- The problem
Word for word, set down the entries that follow.
-------
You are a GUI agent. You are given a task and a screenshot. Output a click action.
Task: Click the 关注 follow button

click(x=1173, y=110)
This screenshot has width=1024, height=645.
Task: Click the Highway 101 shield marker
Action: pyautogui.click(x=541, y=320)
-------
- Written solution
You are a GUI agent. You are given a task and a screenshot. Output a click action.
Task: Click the 关注 follow button

click(x=1173, y=110)
This screenshot has width=1024, height=645.
Task: Click the Highway 101 shield marker
Action: pyautogui.click(x=541, y=320)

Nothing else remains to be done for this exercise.